Our mission is to positively impact as many people’s lives as possible with our volunteers’ time, local skilled labor and contractors, and resources for materials.  For so many in this community, aid and help never arrived after Hurricane Maria, and they continue to live in unimaginable conditions.  We’ll do everything we can with the resources we have to improve that, especially in people's homes:

Here are a few examples of families and houses whom we’ll be helping:

Jose, aged 62:  We met Jose one day as he was crossing the road to wash dishes and feed a pack of stray animals abandoned since the storm.  He hasn’t had running water since before the storm as Maria destroyed many of the pipes coming down from the water source up the mountain.  While power and the electrical grid gets all the media attention, any Hurricane Maria survivor will tell you it’s much easier to live without power than without water.  We can help install a cistern system to collect rainwater and allow him to wash, cook, flush the toilet, and more, without having to cross the busy highway to collect water and haul it back.

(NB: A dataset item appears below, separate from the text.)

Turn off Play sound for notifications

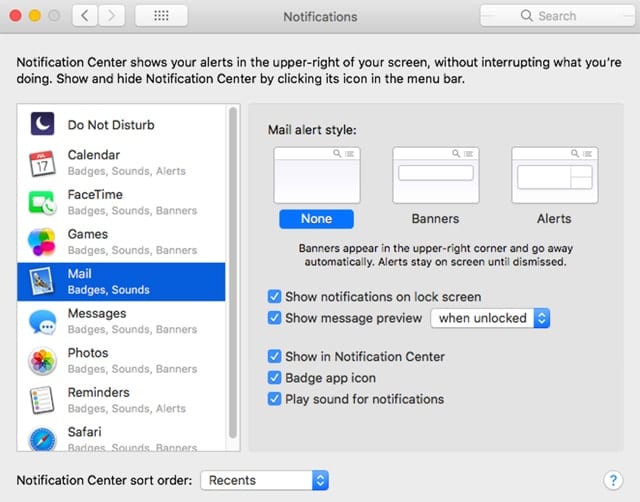tap(274, 399)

Migdalia, aged 42:  Migdalia and her family, including a special needs’ teenager, are still living under a blue FEMA tarp for a roof (which wasn’t professionally installed, so it’s leaking).  She loves interior design and was shy to talk to us until we commented on her wall paintings and complimented her attempts to beautify her simple home.  We can help by clearing debris from her yard (including a small house that’s now overrun by vegetation and the elements where her parents lived until the roof and walls were ripped off during the storm) and installing and sealing a better roof.  

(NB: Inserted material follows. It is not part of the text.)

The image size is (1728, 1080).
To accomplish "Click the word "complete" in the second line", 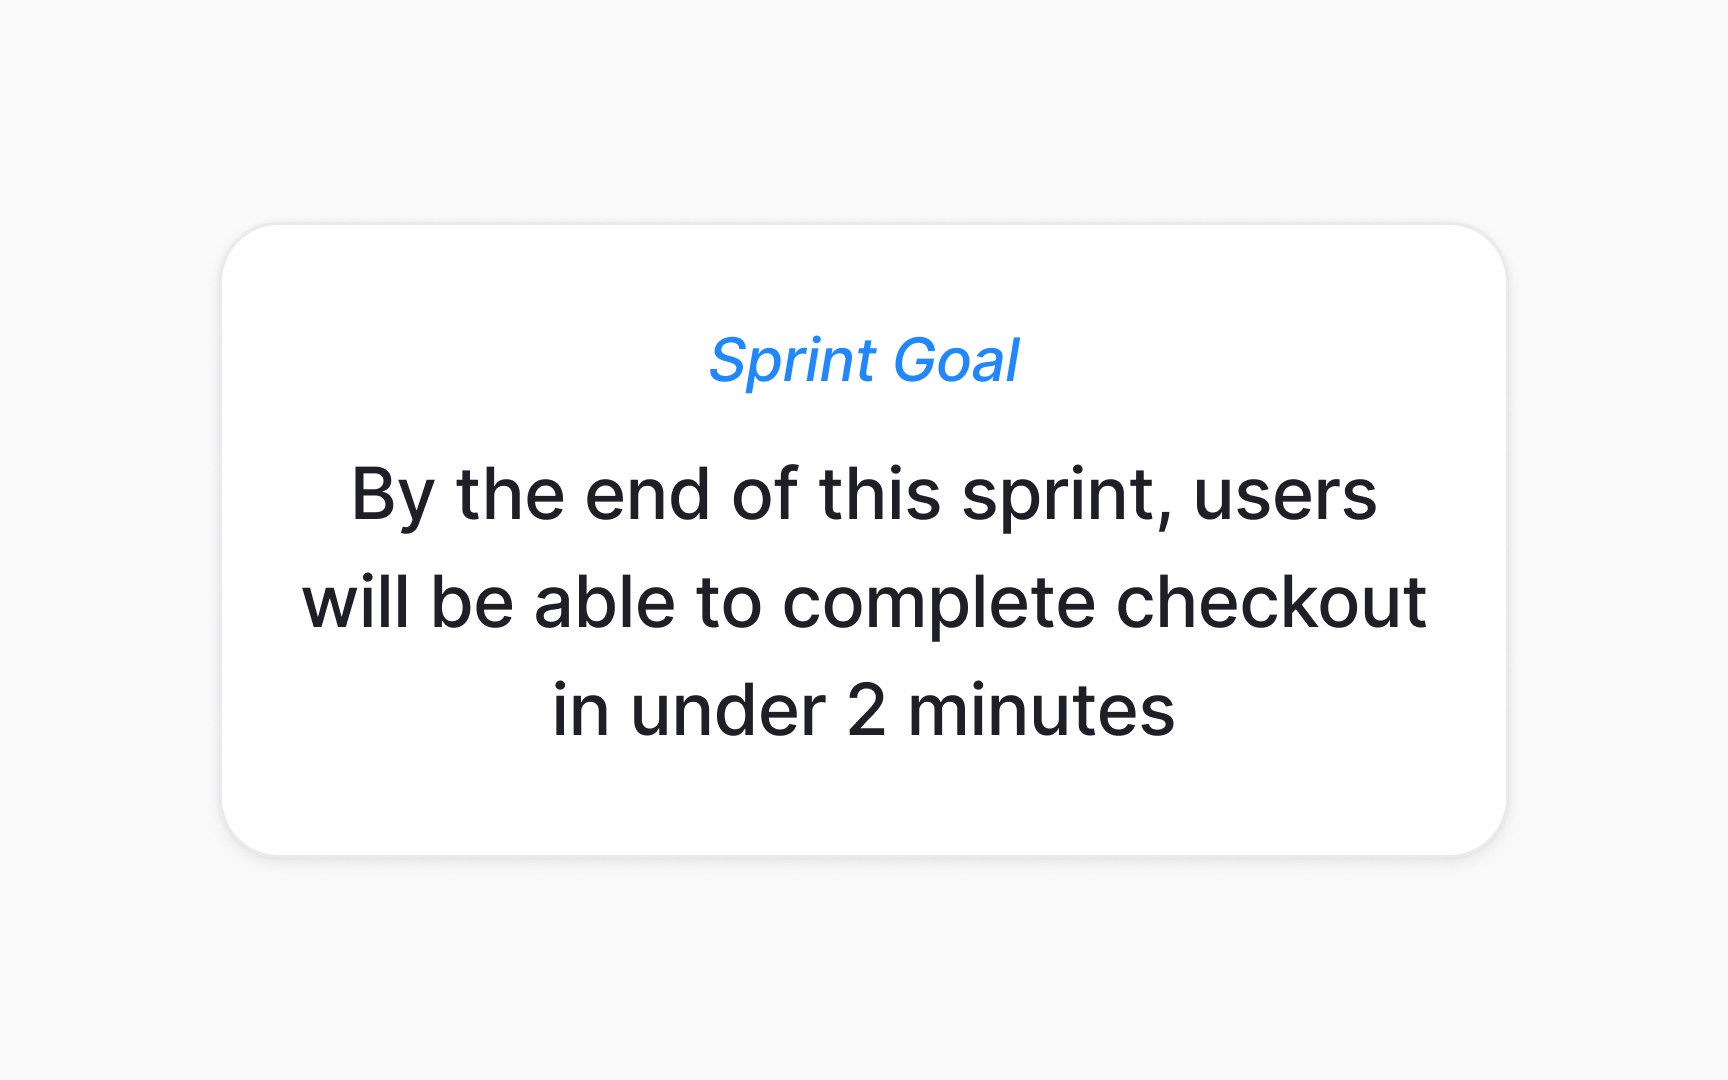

Gonzalez family, three kids, ages 6-12: This family has been displaced from their home since Maria.  They are living with extended family in the central part of Utuado.  Like an estimated 60% of “homeowners” in Puerto Rico, the house has been in their family for decades, but they do not have the proper paperwork and clean title which is required for any government or FEMA aid.  Their house is structurally sound, but lacks running water and the roof is leaking, making it uninhabitable.  Again, we can help by installing a rainwater collection system, repairing the roof, and making repairs around the home to allow them to rebuild their lives in their own home. 


Typical Work Day

6 am               Wake Up

6.15-6.45       Breakfast

6.45                Depart for worksites 

7-12 noon      Work

12 noon         Return to camp for lunch

1-4 pm           Work at homes or on a central project near the camp (depending on weather) 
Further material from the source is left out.